== TEXTE EXTRAIT ==
━━━━━━━━━━

Retraites complémentaires : un accord scélérat

« Ce n’est pas encore la retraite à 63 ans, mais on s’en approche à petits pas ». Le commentaire du journal bourgeois « les Échos » du 16 octobre est explicite, à propos de l’accord portant sur les retraites complémentaires ARCCO et AGIRC, finalisé par les organisations patronales, Medef, la CGPME, UPA et les « organisations syndicales » pro-patronales CFDT, CFE-CGC et CFTC, accord signé le 30 octobre.
Cet accord prévoit qu’à partir de 2019, un travailleur du privé – comme d’ailleurs certains travailleurs du public sous contrat de droit privé – ne pourrait pas bénéficier d’une retraite complémentaire pleine avant l’âge de 63 ans, bien que l’âge légal de départ soit de 62 ans. Cela ne surprendra personne, c’est, pour la CFDT, la CFE-CGC et la CFTC, l’acceptation du principe d’un recul de l’âge de la retraite.

━━━━━━━━━━

== EXTRAIT DE DONNÉES ==
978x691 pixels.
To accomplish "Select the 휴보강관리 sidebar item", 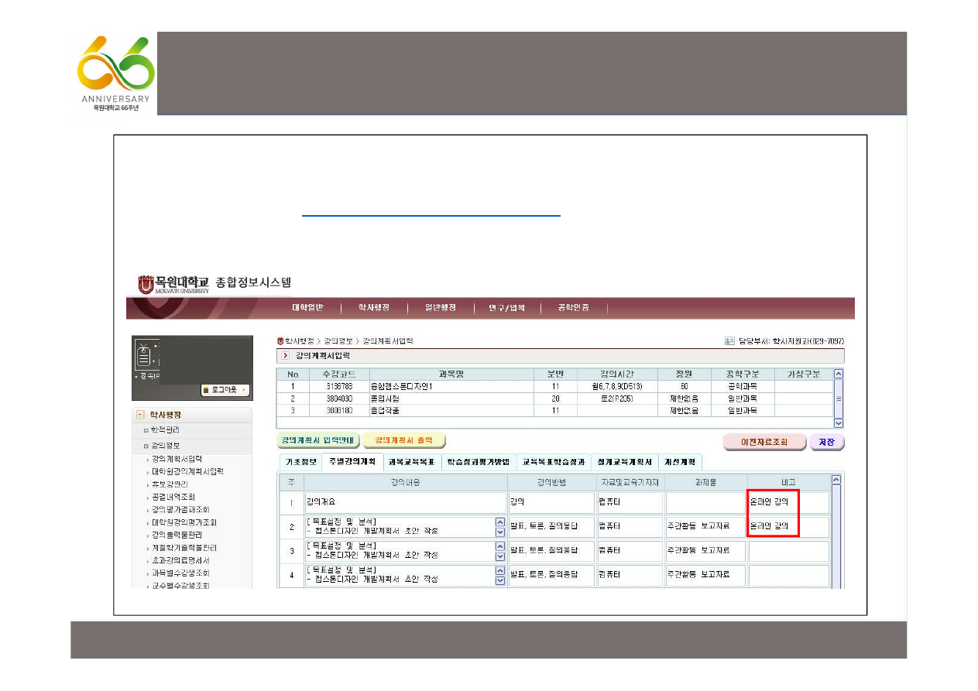I will [x=169, y=484].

━━━━━━━━━━

== CONSIGNES ==
a: Selon le texte sur l'accord des retraites complémentaires, à quelle date cet accord a-t-il été signé ?
b: Dressez la liste complète des organisations patronales et syndicales qui, selon le texte sur l'accord des retraites complémentaires, ont finalisé cet accord.
c: Reprenez le texte sur l'accord des retraites complémentaires ARCCO et AGIRC et poursuivez-le à partir de sa dernière phrase.

== RÉPONSES AUX EXERCICES ==
a: Le 30 octobre.

b: Medef, CGPME, UPA, CFDT, CFE-CGC, CFTC

c:
Cet accord instituerait un système de décote de 10 % par an pendant 3 ans, qui disparaîtrait donc à… 65 ans ! Cependant, le négociateur du Medef n’est pas entièrement satisfait : « la pénalité infligée ne portera que sur 2 % à 6 % de la retraite totale, un montant insuffisant pour dissuader un salarié résolu à partir tôt. » (ibidem). Pour ceux qui partiraient 2 à 3 ans après l’âge du taux plein, il y aurait une surcote de 15 à 25 %. C’est une « incitation » à mourir au travail.
C’est une mesure qui frappe encore plus les femmes qui ont connu des interruptions de carrière professionnelle pour maternité. Cela s’appelle une régression sociale.
Au-delà, l’accord prolongerait de trois ans le blocage du montant des retraites complémentaires, il organiserait la baisse du nombre de points acquis pour les futurs retraités, et donc à terme une baisse des pensions.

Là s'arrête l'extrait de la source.